*** RECORDS FOR THE TASK Section Begins ***
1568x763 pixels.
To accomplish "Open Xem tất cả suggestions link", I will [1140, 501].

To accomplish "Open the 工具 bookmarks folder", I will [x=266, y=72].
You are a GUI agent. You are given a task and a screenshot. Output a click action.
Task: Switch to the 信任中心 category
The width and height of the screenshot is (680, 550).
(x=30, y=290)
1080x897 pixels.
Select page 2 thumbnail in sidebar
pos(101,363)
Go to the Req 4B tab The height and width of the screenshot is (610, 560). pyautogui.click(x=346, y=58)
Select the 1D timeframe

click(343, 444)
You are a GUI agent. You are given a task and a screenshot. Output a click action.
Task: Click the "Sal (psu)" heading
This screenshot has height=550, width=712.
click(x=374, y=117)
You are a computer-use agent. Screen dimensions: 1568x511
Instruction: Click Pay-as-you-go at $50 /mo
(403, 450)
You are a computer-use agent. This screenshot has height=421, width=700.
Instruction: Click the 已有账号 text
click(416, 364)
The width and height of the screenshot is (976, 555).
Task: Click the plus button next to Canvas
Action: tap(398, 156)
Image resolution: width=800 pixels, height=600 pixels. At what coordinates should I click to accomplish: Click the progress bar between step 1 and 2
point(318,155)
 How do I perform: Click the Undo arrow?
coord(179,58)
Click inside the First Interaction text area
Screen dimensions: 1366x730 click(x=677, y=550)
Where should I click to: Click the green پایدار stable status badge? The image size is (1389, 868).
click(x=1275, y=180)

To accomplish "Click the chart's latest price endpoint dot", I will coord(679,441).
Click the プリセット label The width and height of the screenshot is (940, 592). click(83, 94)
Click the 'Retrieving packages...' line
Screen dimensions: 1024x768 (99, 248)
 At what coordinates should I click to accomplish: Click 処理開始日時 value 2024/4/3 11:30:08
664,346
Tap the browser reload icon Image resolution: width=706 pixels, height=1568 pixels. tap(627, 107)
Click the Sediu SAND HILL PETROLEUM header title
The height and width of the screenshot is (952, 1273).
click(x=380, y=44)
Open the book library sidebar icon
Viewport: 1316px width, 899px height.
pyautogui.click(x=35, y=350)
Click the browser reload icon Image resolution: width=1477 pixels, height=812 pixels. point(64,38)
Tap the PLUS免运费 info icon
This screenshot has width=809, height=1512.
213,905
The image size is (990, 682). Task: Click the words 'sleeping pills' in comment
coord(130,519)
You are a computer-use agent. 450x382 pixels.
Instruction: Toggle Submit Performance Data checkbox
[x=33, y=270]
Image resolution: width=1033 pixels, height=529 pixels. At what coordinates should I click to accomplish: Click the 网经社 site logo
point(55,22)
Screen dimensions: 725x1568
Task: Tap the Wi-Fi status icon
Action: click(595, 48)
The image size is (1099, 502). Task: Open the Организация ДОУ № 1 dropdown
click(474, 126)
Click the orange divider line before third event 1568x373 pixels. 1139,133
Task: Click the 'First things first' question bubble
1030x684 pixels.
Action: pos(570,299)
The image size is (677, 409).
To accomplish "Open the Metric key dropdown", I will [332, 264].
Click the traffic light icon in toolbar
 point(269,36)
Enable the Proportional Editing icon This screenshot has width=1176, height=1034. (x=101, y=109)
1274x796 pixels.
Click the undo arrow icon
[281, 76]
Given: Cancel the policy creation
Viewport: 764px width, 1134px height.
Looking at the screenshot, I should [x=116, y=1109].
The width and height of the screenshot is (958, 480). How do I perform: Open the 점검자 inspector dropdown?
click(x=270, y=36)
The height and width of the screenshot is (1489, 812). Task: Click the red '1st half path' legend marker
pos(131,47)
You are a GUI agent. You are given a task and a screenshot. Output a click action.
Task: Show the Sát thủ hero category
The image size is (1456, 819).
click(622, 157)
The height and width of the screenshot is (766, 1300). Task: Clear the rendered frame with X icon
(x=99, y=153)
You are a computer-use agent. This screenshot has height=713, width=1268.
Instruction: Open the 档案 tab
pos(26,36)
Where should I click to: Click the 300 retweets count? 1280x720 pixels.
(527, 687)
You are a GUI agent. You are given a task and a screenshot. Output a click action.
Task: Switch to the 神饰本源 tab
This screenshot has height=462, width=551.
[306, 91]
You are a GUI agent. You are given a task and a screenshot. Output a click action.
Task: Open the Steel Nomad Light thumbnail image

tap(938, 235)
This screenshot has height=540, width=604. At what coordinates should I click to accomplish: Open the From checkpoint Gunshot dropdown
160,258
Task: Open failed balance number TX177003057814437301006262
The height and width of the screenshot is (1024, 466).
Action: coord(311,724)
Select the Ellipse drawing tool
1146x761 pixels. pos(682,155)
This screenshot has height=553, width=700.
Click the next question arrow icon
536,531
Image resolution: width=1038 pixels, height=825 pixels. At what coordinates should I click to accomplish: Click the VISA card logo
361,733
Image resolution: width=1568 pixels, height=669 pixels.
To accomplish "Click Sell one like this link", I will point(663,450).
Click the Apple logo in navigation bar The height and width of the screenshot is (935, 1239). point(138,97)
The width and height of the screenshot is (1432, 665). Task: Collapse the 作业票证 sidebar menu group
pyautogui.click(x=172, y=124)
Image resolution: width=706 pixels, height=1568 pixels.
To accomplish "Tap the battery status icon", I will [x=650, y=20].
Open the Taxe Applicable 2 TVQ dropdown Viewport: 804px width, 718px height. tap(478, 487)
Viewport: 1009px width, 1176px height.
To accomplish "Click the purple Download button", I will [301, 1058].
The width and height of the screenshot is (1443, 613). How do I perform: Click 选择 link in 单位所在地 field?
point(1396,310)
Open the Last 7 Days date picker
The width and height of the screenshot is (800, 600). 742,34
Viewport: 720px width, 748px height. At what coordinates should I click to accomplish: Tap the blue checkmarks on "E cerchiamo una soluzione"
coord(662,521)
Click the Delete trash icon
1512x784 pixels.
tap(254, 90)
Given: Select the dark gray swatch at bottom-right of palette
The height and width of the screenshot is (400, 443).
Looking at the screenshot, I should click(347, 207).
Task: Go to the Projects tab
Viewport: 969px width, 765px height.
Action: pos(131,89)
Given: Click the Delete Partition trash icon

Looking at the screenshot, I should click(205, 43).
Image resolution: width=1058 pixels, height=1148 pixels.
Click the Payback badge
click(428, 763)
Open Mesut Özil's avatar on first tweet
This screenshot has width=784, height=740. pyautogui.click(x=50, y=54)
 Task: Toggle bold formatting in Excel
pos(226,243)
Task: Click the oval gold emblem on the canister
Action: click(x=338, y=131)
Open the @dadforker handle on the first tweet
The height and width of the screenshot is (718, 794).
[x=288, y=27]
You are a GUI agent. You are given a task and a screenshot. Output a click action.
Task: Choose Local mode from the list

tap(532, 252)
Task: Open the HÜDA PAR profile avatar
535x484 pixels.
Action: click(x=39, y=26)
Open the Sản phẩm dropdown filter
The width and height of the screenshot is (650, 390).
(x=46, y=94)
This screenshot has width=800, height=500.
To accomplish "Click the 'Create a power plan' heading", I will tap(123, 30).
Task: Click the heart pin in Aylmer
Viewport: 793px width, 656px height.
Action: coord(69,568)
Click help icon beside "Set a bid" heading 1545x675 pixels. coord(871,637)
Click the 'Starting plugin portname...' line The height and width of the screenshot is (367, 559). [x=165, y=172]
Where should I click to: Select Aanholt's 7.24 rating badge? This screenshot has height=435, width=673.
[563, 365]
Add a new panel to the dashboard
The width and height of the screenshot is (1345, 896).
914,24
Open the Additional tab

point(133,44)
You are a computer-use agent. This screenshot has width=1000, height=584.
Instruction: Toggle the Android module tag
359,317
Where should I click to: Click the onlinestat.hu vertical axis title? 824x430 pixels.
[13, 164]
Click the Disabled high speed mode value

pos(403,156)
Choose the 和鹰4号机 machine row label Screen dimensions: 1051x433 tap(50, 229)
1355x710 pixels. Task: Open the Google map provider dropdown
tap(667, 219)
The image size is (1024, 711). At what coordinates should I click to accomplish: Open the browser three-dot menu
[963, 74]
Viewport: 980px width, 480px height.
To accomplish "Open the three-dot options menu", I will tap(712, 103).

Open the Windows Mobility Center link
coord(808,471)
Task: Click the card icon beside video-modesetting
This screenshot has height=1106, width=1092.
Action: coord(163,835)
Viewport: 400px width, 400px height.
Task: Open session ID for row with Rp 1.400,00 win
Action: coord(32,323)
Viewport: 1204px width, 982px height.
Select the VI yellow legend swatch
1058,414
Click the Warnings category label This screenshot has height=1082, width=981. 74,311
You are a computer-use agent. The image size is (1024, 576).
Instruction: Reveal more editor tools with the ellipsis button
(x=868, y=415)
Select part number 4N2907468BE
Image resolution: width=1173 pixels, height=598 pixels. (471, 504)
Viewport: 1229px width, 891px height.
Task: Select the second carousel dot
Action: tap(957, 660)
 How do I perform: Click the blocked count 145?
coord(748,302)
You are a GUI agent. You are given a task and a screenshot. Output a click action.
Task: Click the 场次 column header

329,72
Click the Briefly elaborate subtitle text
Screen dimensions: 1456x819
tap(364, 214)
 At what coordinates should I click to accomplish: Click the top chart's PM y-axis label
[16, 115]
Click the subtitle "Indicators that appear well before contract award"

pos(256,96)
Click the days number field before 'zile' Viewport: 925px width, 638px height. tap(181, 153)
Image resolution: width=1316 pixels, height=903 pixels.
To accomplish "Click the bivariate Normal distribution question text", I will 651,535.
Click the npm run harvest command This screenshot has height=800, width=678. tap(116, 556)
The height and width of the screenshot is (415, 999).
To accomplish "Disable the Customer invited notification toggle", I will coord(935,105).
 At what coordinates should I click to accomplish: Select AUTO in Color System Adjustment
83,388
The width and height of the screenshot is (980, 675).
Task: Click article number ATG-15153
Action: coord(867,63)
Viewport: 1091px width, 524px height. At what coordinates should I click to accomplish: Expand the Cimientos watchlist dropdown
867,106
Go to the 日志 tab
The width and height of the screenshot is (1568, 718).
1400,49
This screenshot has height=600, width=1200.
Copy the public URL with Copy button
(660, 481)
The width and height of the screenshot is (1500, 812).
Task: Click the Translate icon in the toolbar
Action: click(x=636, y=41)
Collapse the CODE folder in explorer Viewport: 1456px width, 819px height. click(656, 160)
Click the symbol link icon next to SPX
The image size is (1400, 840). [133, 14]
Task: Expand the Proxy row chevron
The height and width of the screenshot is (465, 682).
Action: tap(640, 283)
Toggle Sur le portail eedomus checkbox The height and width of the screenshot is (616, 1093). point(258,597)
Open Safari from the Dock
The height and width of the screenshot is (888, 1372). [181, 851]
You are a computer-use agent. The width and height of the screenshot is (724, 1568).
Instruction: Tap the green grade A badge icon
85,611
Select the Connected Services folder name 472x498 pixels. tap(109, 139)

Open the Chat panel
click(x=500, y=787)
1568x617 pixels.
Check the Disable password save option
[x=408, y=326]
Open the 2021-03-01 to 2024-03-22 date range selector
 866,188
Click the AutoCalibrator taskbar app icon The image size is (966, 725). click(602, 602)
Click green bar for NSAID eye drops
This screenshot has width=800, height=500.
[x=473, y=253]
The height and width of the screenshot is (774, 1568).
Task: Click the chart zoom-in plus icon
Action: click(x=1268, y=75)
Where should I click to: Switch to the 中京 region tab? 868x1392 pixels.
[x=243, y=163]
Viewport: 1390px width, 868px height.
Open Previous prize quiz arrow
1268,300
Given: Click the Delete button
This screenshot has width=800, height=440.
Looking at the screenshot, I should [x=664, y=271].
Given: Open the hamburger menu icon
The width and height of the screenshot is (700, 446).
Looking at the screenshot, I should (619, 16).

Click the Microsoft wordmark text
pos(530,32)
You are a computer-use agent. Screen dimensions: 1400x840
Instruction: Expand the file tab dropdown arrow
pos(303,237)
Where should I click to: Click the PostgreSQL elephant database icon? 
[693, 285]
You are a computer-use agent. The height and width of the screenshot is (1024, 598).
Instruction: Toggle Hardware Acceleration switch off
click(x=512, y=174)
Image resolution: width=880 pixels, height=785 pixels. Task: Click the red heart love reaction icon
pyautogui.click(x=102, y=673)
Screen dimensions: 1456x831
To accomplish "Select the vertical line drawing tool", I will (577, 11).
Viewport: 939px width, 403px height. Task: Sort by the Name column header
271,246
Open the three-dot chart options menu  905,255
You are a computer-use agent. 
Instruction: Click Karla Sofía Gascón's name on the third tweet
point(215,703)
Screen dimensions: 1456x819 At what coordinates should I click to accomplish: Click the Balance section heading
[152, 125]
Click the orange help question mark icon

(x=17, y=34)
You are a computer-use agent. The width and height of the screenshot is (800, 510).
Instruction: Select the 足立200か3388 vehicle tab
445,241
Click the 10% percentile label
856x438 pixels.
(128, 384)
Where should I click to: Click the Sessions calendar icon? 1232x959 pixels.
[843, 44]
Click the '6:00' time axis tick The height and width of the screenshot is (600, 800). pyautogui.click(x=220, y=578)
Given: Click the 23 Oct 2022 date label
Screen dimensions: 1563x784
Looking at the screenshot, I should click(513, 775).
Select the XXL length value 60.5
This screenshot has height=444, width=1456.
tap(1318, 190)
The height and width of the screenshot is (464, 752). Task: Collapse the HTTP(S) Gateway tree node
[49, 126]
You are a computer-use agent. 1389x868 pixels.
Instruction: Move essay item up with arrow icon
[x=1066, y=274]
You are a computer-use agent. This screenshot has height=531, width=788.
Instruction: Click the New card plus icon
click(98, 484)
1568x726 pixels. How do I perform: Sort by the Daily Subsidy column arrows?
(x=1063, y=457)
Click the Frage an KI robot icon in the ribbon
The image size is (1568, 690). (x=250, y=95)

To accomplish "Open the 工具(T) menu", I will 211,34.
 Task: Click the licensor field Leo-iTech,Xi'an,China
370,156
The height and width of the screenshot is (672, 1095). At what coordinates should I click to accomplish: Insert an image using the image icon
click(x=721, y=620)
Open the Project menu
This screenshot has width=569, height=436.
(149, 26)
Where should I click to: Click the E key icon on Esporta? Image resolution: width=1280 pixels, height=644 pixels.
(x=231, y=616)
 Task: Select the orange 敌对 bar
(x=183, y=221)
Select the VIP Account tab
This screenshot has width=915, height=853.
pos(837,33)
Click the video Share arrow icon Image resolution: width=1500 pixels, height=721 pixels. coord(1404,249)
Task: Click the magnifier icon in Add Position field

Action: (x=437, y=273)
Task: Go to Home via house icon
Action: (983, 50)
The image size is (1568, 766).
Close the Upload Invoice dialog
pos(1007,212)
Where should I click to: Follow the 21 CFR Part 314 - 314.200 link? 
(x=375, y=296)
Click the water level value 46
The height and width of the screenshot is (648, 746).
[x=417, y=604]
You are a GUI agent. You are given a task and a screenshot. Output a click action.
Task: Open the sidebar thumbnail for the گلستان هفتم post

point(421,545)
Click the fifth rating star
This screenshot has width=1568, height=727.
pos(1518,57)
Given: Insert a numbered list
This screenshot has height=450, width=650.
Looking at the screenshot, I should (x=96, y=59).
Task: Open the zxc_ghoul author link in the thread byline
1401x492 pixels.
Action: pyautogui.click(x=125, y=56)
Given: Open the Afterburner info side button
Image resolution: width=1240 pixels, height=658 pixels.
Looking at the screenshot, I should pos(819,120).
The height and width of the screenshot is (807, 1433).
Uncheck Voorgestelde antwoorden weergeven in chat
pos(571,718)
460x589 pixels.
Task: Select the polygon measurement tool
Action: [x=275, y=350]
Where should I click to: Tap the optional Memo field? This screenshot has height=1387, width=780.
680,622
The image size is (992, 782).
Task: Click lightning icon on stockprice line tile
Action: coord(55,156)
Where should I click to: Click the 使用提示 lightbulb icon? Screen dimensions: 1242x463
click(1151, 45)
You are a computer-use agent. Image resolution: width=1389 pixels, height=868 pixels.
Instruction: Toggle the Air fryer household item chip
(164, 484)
*** RECORDS FOR THE TASK Section Ends ***
▸ **INSTRUCTIONS TO FOLLOW**
One inclusive range is required: first line of the data through the line containing "has height=421, width=700.". Set it down exactly and output nothing else.

▸ **WRITTEN RESPONSE**
1568x763 pixels.
To accomplish "Open Xem tất cả suggestions link", I will [1140, 501].

To accomplish "Open the 工具 bookmarks folder", I will [x=266, y=72].
You are a GUI agent. You are given a task and a screenshot. Output a click action.
Task: Switch to the 信任中心 category
The width and height of the screenshot is (680, 550).
(x=30, y=290)
1080x897 pixels.
Select page 2 thumbnail in sidebar
pos(101,363)
Go to the Req 4B tab The height and width of the screenshot is (610, 560). pyautogui.click(x=346, y=58)
Select the 1D timeframe

click(343, 444)
You are a GUI agent. You are given a task and a screenshot. Output a click action.
Task: Click the "Sal (psu)" heading
This screenshot has height=550, width=712.
click(x=374, y=117)
You are a computer-use agent. Screen dimensions: 1568x511
Instruction: Click Pay-as-you-go at $50 /mo
(403, 450)
You are a computer-use agent. This screenshot has height=421, width=700.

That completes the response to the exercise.